Exercise task >> Write out every line of the records below again, requests included, scaling only the answer coordinates by 0.9 and rounding each to a whole number, with halves rounded up. Leave the pictures out.

## begin

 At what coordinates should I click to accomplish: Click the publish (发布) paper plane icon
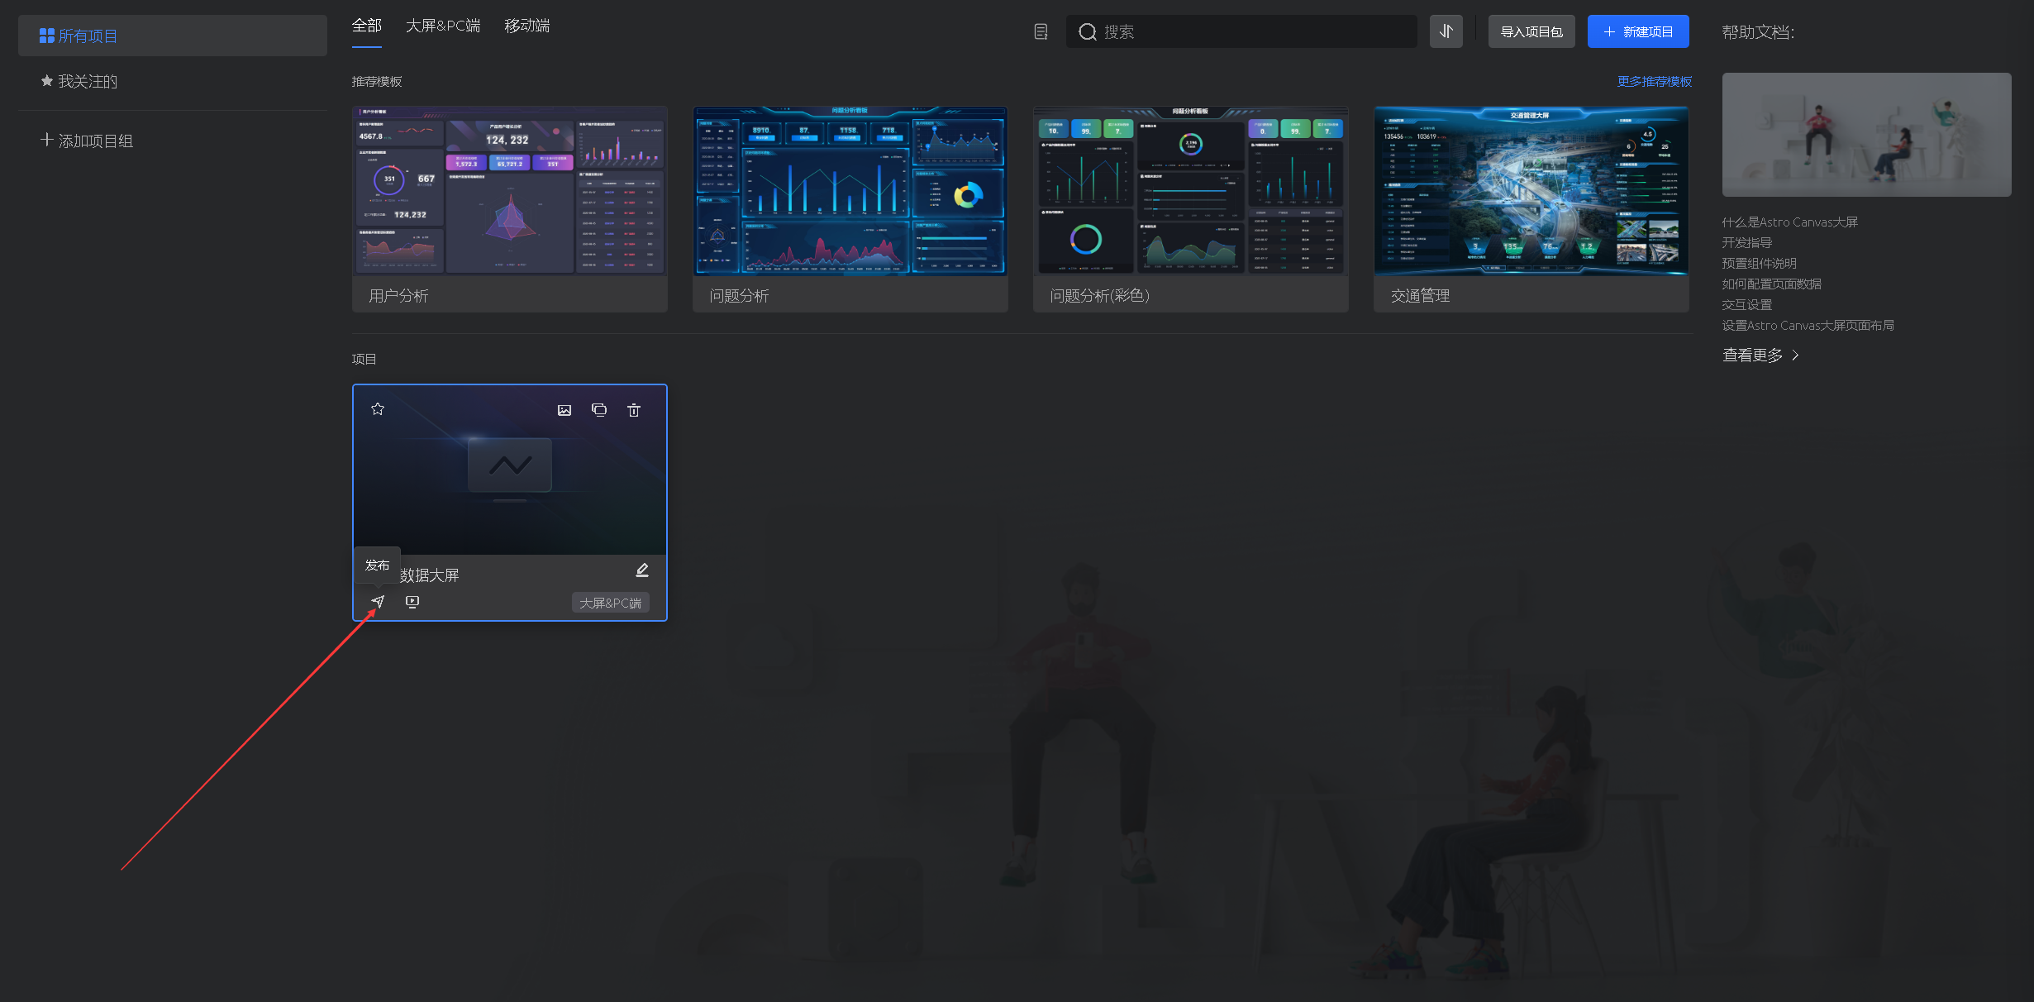(x=378, y=602)
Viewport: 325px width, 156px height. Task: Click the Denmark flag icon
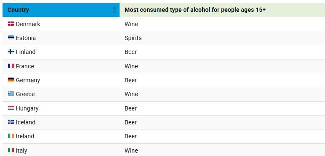coord(11,24)
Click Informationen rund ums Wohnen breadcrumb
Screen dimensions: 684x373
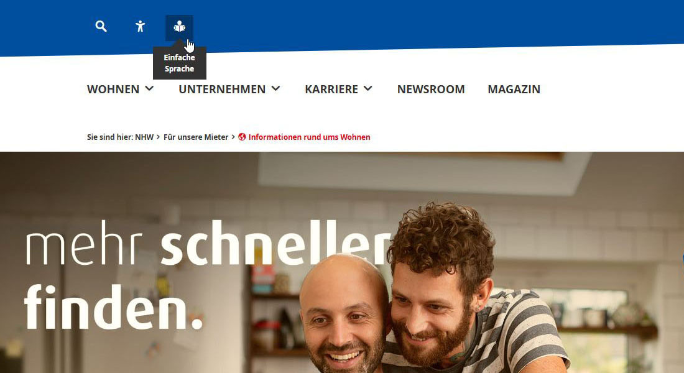[309, 137]
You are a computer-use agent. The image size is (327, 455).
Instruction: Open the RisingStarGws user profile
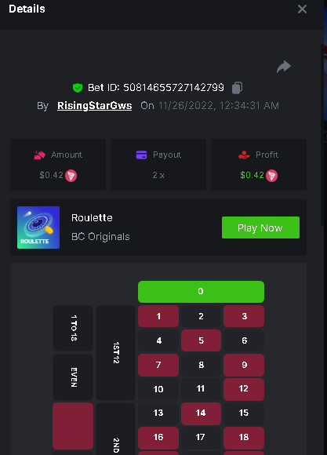coord(95,106)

## end

Answer to the exercise >>
 At what coordinates should I click to accomplish: Click the publish (发布) paper plane icon
(x=340, y=542)
Viewport: 325px width, 156px height. Task: Click the Denmark flag icon
coord(10,22)
Click Informationen rund ums Wohnen breadcrumb
Screen dimensions: 684x373
[278, 123]
You are a computer-use agent. The image size is (327, 455).
Instruction: Open the RisingStarGws user profile
coord(86,95)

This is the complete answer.